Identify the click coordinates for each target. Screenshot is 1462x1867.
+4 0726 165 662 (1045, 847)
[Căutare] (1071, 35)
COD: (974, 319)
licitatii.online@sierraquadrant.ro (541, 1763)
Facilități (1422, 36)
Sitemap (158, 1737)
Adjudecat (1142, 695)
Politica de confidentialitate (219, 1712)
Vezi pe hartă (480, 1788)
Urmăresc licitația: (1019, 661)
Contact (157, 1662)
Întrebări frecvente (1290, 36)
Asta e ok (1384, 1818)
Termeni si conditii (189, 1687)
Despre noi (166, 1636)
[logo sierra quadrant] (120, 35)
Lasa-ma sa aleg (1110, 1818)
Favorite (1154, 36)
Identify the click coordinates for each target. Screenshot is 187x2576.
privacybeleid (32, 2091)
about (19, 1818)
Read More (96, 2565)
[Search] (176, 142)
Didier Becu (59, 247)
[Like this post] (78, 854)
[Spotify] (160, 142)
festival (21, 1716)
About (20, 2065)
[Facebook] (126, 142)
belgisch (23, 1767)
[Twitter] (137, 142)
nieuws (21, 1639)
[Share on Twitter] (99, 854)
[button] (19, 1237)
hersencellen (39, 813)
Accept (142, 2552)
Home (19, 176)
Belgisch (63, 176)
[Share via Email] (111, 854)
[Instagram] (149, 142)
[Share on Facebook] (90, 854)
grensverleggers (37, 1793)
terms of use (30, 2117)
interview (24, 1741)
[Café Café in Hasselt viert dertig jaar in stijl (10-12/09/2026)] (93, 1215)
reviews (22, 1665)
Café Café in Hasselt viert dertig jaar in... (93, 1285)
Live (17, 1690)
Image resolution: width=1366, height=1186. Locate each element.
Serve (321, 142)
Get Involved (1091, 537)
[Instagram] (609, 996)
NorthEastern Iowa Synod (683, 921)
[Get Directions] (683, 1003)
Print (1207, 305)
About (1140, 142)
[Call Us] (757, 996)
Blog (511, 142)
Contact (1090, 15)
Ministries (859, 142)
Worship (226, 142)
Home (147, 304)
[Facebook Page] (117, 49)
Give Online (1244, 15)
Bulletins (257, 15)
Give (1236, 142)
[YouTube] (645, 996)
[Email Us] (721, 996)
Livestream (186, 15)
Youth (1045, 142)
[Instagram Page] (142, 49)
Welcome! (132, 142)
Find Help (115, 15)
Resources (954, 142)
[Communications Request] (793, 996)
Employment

------------

A word-for-word copy of the lines above from the one with "belgisch (23, 1767)" through the one with "reviews (22, 1665)", inclusive, is the only output wanted.

belgisch (23, 1767)
[Twitter] (137, 142)
nieuws (21, 1639)
[Share on Twitter] (99, 854)
[button] (19, 1237)
hersencellen (39, 813)
Accept (142, 2552)
Home (19, 176)
Belgisch (63, 176)
[Share via Email] (111, 854)
[Instagram] (149, 142)
[Share on Facebook] (90, 854)
grensverleggers (37, 1793)
terms of use (30, 2117)
interview (24, 1741)
[Café Café in Hasselt viert dertig jaar in stijl (10-12/09/2026)] (93, 1215)
reviews (22, 1665)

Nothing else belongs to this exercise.